• Your instructions
Which of the lines below contain the string "with"? Pull each one out of the data.

Collected data
=====
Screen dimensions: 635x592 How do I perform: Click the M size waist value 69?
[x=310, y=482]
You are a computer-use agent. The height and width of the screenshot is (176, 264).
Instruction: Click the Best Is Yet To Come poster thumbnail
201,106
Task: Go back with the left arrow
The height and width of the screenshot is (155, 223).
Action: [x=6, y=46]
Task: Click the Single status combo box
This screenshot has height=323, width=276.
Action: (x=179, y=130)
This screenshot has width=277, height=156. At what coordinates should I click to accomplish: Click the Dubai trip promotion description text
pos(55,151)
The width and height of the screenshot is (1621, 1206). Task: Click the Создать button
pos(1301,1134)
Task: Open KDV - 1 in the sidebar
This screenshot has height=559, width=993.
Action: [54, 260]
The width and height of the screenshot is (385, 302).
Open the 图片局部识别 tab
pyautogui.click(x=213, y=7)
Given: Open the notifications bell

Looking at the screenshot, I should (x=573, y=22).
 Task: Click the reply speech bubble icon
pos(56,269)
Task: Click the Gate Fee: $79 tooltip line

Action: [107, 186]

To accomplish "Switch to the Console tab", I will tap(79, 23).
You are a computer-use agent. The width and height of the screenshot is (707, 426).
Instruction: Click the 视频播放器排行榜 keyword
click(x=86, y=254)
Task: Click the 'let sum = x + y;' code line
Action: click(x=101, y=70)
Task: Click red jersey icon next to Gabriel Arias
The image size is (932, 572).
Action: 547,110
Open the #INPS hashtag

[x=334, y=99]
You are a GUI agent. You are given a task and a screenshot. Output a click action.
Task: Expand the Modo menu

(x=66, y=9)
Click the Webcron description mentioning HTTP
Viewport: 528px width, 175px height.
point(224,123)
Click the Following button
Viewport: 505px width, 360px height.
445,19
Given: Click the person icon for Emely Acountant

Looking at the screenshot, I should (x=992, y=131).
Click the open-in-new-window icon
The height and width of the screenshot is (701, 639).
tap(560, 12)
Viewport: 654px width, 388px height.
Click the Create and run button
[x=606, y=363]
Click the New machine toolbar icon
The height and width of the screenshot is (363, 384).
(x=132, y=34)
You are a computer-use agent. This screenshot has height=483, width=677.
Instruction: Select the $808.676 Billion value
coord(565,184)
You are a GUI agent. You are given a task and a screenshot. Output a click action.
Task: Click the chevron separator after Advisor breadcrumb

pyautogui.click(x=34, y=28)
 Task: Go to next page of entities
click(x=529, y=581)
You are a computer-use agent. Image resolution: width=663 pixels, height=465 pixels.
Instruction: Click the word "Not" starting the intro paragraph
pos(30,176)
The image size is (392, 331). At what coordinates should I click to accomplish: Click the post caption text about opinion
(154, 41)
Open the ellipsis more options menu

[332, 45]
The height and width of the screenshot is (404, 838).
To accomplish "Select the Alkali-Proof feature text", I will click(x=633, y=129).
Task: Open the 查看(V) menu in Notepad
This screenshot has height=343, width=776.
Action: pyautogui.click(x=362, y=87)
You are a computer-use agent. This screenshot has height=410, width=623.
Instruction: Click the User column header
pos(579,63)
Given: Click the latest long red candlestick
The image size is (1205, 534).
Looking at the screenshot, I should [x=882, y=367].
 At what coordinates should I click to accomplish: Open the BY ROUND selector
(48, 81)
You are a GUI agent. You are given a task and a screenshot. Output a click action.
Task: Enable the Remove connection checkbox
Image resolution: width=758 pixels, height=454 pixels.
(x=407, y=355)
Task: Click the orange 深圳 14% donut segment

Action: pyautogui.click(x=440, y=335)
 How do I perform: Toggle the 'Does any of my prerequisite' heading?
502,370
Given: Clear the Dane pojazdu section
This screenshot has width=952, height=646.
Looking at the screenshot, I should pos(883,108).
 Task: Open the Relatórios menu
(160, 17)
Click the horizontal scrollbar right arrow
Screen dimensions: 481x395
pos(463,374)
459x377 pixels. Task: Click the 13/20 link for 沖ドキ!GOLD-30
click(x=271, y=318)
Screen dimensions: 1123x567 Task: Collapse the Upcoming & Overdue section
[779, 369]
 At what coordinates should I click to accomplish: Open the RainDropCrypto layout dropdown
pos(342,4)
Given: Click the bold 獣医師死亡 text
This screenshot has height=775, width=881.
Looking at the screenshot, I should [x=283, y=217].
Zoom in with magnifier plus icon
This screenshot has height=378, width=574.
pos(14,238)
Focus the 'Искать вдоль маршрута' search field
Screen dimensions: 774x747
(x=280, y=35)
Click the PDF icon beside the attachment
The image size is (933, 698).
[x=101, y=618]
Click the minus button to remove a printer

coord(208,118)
=====
• Written response
Task: Go back with the left arrow
Zoom in with magnifier plus icon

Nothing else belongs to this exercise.